Yonne – Da alcuni mesi in tutta la Francia decine di cavalli vengono feriti, mutilati e qualche volta uccisi da sconosciuti. Si tratta di aggressioni al momento senza alcuna spiegazione, aumentate di recente dopo i primi casi registrati nel 2018.
La lunga serie di terribili violenze su pony, puledri e cavalli rimane ancora un mistero, ma per la prima volta la polizia francese è riuscita a diffondere l’identikit di un aggressore, entrato in azione nella notte tra lunedì e martedì nello Yonne.
Un uomo sulla quarantina, mascella squadrata, sopracciglia folte e capelli corti. Questa la descrizione fornita agli inquirenti dal proprietario del “Ranch de l’espoir”, Nicolas Demajean, svegliato in piena notte dalle grida strazianti degli animali. Insieme ad un complice, l’aggressore avrebbe compiuto atti di crudeltà gratuita sugli animali. Due pony sarebbero stati accoltellati, uno avrebbe un taglio di mezzo metro, l’altro di 25 centimetri e anche un cavallo sarebbe stato ferito con il coltello.

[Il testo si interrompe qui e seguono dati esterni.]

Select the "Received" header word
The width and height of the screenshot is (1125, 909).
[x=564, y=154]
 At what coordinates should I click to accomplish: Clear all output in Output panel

“Al momento non sappiamo cosa ci sia dietro – ha detto al Guardian un portavoce della polizia – Un rito satanico, o qualche macabra caccia al trofeo o una sfida su internet? Non lo sappiamo, ma è molto frustante”.
Tra i casi più strazianti quello di un puledro di 18 mesi che è stato pugnalato al cuore e mutilato di dierse parti del corpo.